Sat in my hallway is a nice (old) Gazelle Reynolds framed road-bike. Elsewhere there is an even older Dawes Super-Galaxy, again Renyolds framed, this one with a Brooks saddle. There is also an old-school Diamondback BMX.
I like bikes, I like them a lot, preferably steel, or titanium, and they don’t need to be too new either. For me a simple bike is a thing of beauty that combines engineering, design and minimalism.
As a teacher I used to do a design lesson where I showed pupils pictures of things I liked the design of; Guzzis, Porsches, Minis, Trangia cookers… The common link was design. I knew I was getting through when a Year 9 girl saw the Cinelli track bike (shown) and said “that’s dead sexy that is”. She meant it, she was correct too.

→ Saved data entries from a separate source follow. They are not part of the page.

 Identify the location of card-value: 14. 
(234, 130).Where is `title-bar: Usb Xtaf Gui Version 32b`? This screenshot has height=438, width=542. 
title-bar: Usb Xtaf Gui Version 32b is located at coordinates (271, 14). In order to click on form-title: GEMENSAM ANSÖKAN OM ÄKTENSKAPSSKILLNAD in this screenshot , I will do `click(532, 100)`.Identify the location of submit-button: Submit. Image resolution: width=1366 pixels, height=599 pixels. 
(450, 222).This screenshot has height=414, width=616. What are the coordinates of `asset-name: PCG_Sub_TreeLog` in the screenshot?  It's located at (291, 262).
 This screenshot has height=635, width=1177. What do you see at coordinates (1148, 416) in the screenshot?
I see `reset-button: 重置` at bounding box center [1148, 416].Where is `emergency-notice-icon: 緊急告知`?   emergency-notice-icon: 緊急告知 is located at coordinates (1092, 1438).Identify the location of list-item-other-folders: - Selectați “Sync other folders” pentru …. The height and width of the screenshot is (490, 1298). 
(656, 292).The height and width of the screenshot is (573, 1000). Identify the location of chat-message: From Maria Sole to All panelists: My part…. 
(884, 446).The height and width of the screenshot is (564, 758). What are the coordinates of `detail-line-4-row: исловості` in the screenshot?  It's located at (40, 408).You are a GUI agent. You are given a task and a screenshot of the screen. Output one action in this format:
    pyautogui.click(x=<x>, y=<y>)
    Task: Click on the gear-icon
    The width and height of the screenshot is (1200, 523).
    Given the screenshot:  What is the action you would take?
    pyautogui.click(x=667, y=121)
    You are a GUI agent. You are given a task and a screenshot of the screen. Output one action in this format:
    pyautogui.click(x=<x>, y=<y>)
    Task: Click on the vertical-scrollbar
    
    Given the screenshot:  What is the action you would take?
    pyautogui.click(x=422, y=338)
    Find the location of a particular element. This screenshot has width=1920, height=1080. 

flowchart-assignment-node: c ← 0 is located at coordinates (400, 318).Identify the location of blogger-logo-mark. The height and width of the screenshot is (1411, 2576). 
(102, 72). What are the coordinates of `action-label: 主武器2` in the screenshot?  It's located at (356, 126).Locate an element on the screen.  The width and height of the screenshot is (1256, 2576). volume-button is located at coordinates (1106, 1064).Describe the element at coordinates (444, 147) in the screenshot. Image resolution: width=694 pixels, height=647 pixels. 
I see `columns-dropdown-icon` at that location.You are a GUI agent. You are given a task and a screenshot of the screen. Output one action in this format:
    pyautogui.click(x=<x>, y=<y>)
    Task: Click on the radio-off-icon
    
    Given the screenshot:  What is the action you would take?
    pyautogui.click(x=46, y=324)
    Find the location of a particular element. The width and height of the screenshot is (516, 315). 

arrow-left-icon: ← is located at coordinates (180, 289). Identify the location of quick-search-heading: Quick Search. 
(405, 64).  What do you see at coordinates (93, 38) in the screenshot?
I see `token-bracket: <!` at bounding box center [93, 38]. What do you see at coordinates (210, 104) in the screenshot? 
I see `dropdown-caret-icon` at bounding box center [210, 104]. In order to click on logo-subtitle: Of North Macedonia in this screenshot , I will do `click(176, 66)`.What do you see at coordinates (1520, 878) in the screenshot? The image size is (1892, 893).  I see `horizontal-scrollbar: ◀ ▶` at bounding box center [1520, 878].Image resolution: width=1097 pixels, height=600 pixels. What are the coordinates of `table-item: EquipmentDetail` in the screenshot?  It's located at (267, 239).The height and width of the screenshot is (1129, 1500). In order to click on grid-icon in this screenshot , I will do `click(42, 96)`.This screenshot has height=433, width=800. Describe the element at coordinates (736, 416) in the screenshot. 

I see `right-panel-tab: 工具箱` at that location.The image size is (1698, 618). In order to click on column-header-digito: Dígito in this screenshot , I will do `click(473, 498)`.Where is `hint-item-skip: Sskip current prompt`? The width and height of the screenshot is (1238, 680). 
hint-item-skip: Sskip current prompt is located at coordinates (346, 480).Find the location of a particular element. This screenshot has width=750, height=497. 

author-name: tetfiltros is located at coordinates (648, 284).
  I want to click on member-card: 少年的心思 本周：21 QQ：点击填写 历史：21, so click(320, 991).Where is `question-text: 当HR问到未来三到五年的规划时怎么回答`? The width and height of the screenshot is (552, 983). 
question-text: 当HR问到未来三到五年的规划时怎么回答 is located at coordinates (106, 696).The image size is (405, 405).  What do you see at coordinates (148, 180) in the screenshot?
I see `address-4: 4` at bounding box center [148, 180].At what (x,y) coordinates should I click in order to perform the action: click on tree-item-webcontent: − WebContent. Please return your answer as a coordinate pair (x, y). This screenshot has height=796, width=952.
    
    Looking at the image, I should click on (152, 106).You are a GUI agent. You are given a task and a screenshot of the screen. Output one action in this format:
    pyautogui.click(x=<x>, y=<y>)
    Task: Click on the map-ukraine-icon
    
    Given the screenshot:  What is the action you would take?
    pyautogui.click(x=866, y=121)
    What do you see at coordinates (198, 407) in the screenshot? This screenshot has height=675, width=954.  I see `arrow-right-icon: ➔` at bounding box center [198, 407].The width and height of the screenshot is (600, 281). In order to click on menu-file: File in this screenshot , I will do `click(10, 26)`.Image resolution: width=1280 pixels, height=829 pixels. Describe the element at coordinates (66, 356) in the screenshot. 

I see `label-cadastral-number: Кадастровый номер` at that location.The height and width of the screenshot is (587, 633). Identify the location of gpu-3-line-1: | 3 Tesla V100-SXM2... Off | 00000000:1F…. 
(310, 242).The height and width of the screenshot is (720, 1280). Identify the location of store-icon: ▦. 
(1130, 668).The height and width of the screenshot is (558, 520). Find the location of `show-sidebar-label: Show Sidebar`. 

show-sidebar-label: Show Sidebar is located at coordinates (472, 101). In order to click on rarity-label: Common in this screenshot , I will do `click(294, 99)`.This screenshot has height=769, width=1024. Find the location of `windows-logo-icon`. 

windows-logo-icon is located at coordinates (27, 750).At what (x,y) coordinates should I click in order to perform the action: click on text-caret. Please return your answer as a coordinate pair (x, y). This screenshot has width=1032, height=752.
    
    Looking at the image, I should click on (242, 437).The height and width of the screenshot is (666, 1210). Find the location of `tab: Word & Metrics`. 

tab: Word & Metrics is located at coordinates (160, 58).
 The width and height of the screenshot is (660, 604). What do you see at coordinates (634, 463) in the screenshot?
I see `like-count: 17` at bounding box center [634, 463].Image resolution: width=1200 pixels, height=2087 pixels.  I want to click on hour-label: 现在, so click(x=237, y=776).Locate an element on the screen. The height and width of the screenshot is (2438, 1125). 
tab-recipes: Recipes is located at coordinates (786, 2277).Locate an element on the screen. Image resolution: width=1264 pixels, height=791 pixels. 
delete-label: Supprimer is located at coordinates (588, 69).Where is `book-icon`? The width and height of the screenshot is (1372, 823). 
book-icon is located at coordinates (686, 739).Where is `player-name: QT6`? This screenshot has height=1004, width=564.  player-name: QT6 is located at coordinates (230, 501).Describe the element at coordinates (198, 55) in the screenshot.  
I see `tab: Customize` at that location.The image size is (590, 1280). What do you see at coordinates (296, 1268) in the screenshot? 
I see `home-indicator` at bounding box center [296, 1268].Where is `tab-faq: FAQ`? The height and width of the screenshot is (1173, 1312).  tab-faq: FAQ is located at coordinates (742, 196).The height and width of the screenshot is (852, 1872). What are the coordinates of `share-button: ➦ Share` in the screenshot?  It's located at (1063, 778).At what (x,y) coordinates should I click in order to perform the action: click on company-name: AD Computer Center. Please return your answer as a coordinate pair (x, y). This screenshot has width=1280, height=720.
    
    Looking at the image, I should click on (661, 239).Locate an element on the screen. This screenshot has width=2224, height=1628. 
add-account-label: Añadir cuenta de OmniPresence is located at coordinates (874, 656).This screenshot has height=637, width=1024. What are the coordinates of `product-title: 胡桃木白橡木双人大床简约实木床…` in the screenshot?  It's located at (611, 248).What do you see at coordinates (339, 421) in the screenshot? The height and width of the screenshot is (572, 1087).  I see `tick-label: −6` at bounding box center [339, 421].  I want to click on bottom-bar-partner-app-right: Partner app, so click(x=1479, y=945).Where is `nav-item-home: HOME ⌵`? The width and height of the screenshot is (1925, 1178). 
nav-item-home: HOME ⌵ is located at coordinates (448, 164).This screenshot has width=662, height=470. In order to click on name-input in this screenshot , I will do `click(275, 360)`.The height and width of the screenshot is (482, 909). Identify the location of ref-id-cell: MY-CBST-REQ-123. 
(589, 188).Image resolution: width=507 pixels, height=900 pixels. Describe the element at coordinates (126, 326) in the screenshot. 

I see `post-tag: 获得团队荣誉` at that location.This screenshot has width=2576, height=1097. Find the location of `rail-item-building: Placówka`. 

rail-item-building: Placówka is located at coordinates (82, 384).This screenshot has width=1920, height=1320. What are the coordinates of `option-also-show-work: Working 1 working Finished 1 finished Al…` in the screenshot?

I love going to London in part because of the cycling scene there. Twenty (plus) years ago, as a student, I was a cycle courier, I guess it was a relatively new thing then. At the time I rode a mix of bikes: Rory O’Brien, Holdsworth, Ellis-Briggs and latterly an early Ridgeback. Sadly in the first week I crashed the Ellis Briggs, I rode into the back of a Ford Granada stopped outside Kings Cross station. I ended up lying on the guy’s boot and can still remember the look of surprise as he looked in his rear view mirror, fortunately he had checked before diving away with me there. The frame needed re-building and I had the pleasure of using Tom Board who was at the time making Paris cycles, this honour made the accident almost worthwhile.
The London scene is vibrant and organic. Recently we have sat outside pubs in Islington and watched as cycle polo teams have returned en-masse riding a selection of unique machines. On one occasion I was almost tempted to pull the classic Bob Jackson from the pile to protect it from damage. There is a range of styles and approaches but, once again, steel is king, whether it is an original or a fixie, and, if it is adorned by leather and a bit of canvas then so much the better.
Sometimes it is difficult to tell the recreations from the re-builds not that this is an issue. There are a number of boutique dealers such as Tokyo Fixed in Soho where you are likely to find all manner of classic machinery.